The agency says they (declines) are expected to persist over the outlook horizon.
“In this respect, CIC General’s earnings capacity moderated to an intermediate level, from moderately strong levels historically. This was underpinned by elevated operating expenses impacting adversely on underwriting profitability,” said GCR in the notification.
The underwriting margin averaged minus eight per cent over the past two years compared to three per cent over the prior three-year cycle and is expected to persist at the levels.
The agency said risk-adjusted capitalisation dropped in the last two years from previous strong levels largely thanks to increased insurance, credit and market exposures.
CIC Group #ticker:CIC in a statement said the lower rating mainly resulted from motor insurance.
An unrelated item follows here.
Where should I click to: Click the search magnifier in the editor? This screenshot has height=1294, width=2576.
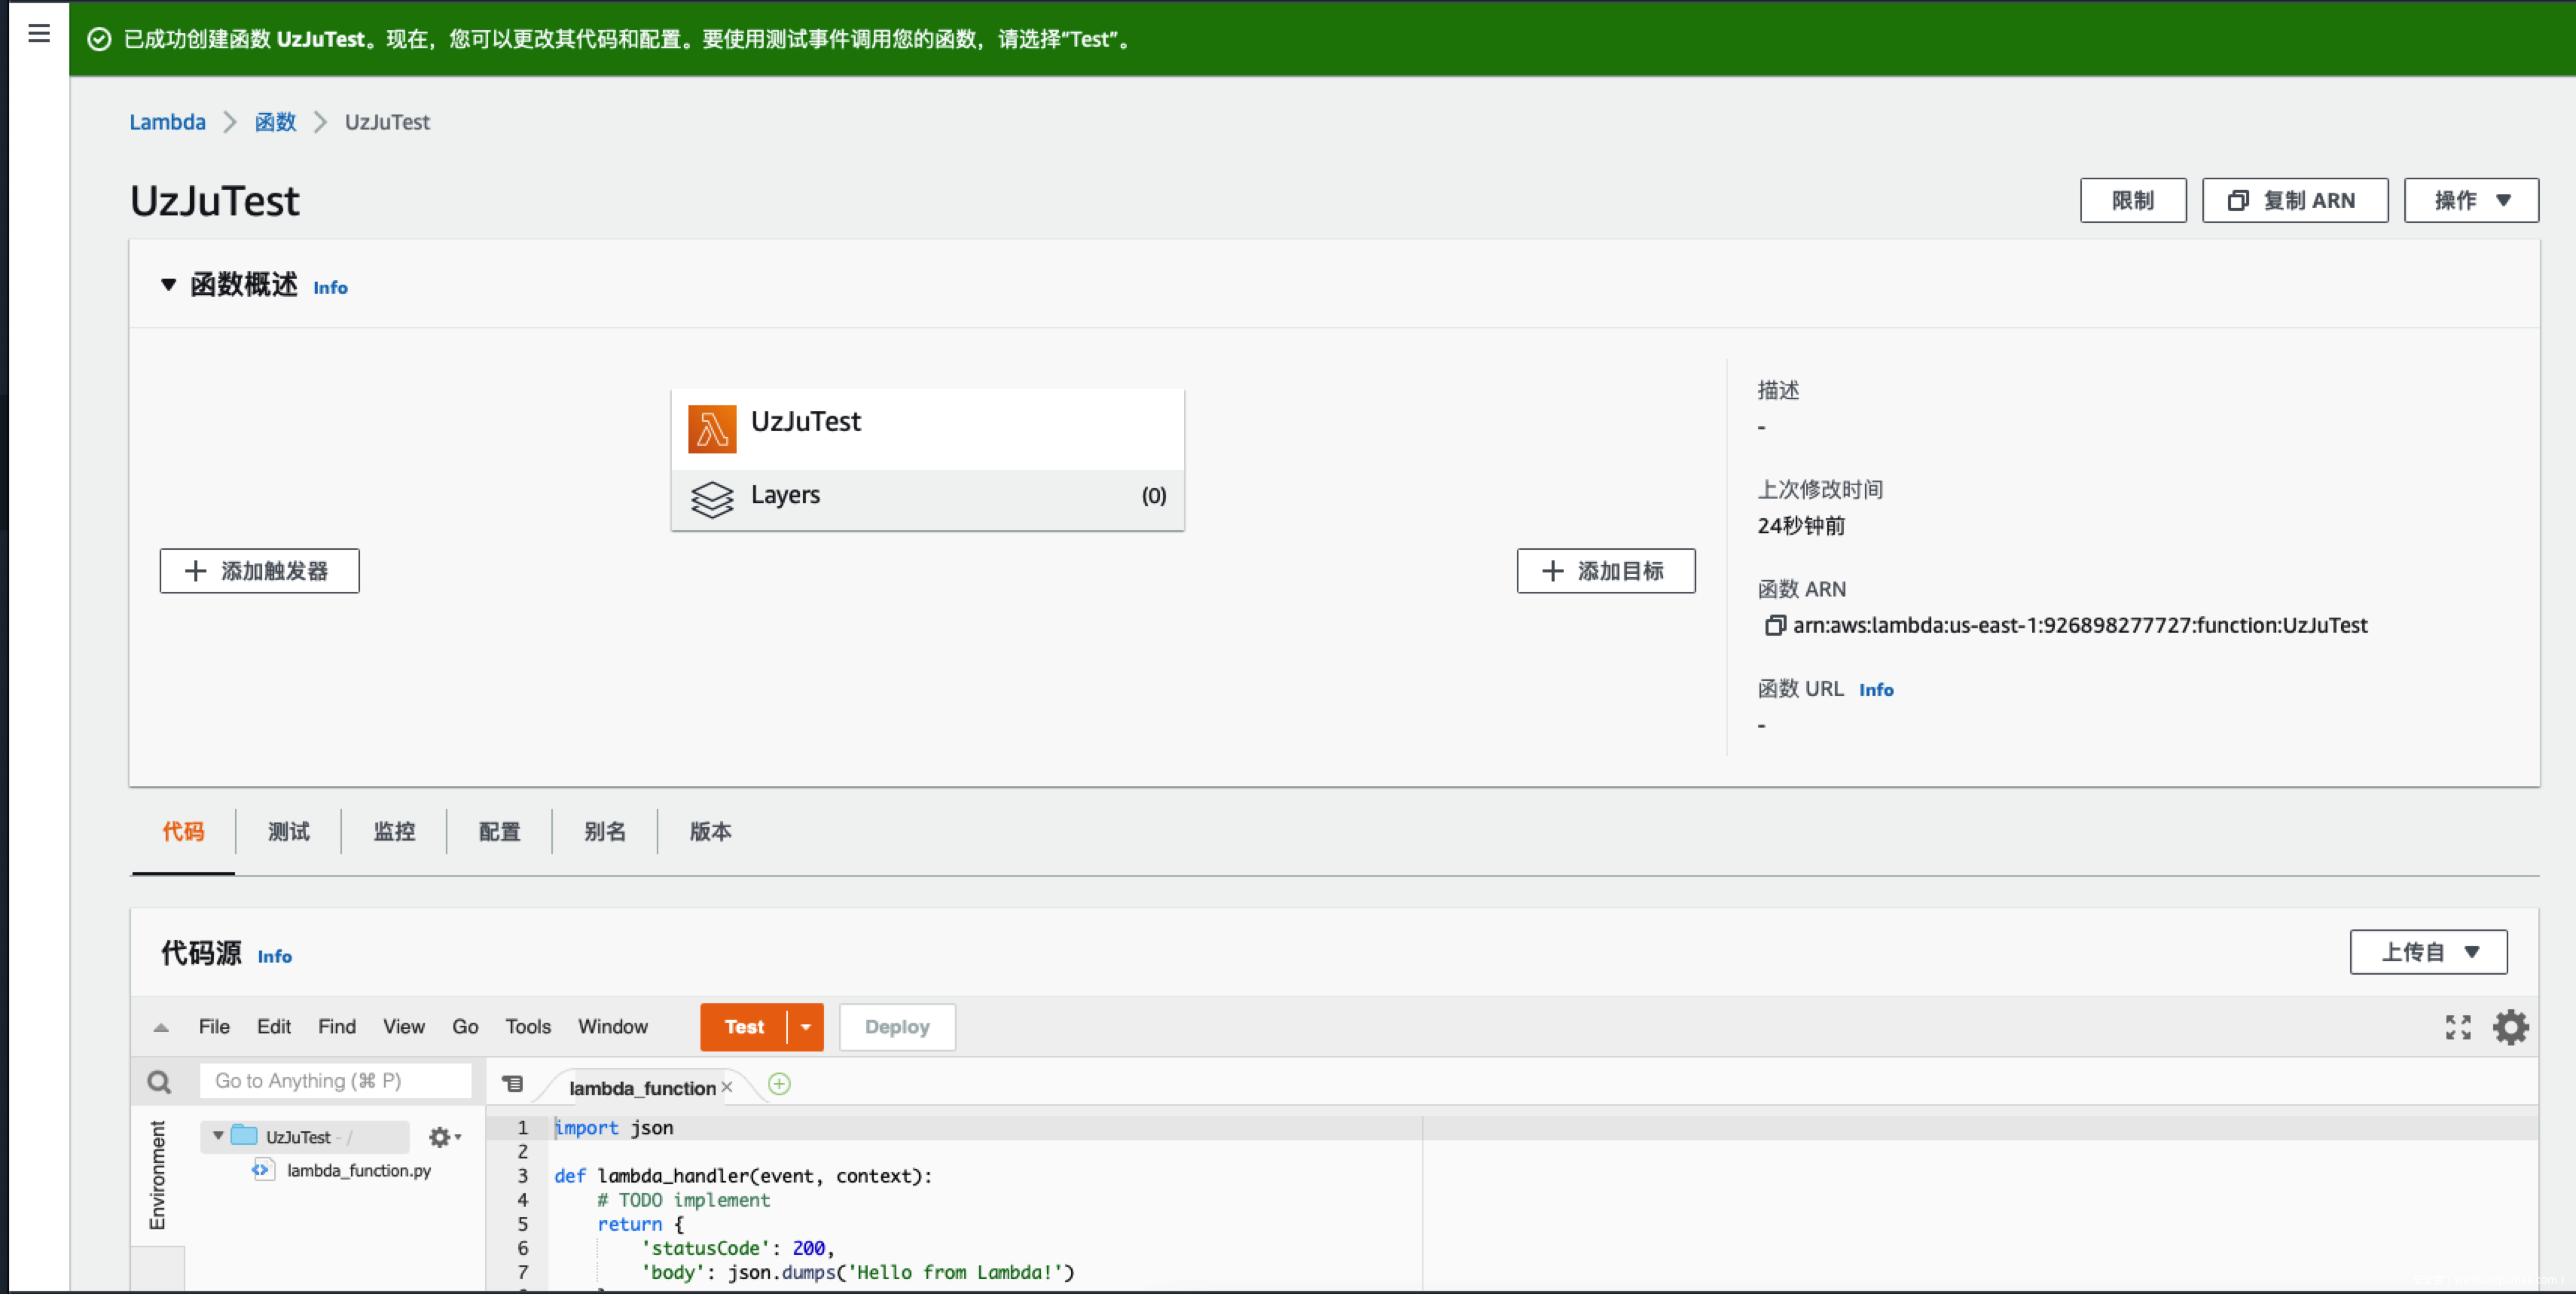159,1082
“Management expects that the steps CIC has taken, including the introduction of a motor assessment centre, will significantly improve CIC General’s underwriting profitability, reducing any short-term pressure on capital,” said CIC Group chief executive Tom Gitogo.
While credit risk is expected to reduce on the back of stricter debt management practices, GCR expects capital adequacy to remain as are.
GCR said CIC General’s business profile is moderately strong, supported by strong competitive positioning and fairly well diversified earnings – although the portfolio evidences heavy reliance on medical and motor.
However, GCR affirmed the rating of CIC Life Assurance, another subsidiary of CIC Group, as A+(KE) with a stable outlook.
The agency said the life business arm has generated enough funds to allocate to capital if need be and more than enough to pay claims and benefits for policies that are maturing.